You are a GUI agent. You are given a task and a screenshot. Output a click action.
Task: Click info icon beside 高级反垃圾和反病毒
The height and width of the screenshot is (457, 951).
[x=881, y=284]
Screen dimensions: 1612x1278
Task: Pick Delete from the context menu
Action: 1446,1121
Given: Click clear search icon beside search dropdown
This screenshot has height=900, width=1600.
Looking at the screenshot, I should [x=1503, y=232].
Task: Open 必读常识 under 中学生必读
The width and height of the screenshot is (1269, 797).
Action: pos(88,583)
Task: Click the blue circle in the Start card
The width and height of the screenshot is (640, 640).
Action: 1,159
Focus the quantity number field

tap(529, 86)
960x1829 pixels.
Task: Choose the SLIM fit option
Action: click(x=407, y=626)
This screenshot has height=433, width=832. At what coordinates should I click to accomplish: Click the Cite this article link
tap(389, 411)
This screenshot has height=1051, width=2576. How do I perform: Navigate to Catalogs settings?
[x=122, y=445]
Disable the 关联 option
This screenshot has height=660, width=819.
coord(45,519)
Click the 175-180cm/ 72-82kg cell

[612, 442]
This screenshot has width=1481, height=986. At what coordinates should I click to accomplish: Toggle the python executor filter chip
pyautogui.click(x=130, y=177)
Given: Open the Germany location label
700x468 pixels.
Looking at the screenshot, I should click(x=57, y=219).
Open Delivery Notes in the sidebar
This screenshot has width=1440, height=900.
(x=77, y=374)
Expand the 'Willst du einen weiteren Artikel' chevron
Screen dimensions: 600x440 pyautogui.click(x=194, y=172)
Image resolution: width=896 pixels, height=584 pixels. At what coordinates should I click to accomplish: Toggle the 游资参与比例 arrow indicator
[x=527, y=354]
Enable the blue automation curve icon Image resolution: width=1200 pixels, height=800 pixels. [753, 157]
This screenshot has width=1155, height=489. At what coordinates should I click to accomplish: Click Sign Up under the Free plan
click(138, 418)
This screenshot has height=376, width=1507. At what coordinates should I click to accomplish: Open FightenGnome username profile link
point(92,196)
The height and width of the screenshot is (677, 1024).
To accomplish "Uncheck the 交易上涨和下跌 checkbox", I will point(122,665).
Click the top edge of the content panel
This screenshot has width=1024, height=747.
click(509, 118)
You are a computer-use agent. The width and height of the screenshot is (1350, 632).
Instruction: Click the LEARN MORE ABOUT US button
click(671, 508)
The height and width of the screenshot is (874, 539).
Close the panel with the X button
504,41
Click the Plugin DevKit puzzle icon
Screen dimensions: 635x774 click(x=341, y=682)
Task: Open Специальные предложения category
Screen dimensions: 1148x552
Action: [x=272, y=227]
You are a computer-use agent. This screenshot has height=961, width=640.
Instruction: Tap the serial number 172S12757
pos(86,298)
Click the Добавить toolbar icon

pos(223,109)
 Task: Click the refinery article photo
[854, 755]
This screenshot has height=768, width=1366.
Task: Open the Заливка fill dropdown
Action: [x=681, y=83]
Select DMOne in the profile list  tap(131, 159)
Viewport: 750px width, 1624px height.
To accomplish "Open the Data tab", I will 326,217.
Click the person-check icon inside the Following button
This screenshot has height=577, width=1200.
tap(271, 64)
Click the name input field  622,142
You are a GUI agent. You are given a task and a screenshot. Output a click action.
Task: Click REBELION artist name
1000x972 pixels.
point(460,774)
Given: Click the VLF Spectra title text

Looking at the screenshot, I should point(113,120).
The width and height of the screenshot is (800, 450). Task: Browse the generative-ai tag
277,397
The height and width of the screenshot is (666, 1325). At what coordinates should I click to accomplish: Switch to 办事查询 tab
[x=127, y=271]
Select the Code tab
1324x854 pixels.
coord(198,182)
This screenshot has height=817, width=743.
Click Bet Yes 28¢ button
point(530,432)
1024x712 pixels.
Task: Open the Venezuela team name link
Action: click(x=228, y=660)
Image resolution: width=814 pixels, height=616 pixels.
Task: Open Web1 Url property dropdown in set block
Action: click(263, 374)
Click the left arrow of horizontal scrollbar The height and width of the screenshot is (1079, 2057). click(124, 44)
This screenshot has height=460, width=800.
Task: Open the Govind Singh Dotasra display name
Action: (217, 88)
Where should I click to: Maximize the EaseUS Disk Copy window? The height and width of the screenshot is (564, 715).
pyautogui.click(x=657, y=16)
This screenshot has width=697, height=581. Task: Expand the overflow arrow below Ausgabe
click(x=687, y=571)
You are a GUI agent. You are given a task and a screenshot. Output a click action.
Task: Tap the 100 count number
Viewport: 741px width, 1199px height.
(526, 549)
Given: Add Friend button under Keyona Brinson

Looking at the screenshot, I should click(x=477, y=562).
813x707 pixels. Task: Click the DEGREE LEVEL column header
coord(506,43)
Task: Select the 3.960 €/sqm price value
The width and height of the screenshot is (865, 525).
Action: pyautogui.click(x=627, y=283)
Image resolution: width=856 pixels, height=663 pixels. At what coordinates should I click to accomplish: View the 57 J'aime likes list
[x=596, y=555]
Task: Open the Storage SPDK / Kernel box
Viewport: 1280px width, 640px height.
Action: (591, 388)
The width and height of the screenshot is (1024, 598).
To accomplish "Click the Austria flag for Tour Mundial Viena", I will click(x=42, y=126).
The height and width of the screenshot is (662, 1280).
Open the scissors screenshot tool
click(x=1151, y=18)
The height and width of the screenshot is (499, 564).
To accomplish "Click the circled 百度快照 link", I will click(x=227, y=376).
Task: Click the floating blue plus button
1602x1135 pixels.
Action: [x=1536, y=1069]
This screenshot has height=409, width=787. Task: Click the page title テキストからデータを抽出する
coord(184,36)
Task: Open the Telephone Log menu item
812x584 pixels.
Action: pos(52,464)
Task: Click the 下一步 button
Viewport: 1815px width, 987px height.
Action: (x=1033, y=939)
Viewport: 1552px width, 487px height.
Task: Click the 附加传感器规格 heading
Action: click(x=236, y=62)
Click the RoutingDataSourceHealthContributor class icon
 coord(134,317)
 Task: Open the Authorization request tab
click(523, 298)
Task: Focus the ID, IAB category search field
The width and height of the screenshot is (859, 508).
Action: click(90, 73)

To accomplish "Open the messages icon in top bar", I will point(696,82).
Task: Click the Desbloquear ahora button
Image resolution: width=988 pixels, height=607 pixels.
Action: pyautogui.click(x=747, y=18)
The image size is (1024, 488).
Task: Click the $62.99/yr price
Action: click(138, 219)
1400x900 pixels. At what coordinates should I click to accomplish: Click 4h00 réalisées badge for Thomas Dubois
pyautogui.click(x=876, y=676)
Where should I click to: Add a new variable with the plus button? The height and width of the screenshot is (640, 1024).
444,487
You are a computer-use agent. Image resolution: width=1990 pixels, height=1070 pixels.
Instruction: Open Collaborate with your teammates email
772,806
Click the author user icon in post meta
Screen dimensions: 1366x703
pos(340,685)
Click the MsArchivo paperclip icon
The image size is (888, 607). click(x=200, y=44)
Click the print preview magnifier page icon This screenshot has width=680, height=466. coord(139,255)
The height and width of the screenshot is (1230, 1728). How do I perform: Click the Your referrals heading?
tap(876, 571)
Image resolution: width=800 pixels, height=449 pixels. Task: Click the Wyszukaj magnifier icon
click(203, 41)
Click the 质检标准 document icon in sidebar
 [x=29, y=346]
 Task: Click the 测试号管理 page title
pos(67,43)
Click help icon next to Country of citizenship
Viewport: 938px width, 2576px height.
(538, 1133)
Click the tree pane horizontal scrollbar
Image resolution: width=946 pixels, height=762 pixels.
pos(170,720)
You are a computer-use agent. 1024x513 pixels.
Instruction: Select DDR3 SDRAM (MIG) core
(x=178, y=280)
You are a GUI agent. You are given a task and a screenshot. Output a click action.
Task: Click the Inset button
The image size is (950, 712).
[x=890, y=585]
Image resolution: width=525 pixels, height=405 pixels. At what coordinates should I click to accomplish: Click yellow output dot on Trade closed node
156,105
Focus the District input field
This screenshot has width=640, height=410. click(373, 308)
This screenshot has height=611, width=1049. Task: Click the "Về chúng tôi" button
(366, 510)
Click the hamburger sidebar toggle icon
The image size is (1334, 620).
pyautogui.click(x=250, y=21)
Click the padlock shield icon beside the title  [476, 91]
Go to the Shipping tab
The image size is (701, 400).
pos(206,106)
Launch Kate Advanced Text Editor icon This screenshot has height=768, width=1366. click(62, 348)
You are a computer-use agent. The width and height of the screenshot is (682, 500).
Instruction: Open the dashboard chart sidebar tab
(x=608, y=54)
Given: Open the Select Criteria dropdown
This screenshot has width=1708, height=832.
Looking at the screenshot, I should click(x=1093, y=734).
────────────────────────────────────────
## About this exercise
Every line that contains the string "blue" should be copied from the entries.

## Solution to this exercise
Task: Click the blue circle in the Start card
Enable the blue automation curve icon Image resolution: width=1200 pixels, height=800 pixels. [753, 157]
Task: Click the floating blue plus button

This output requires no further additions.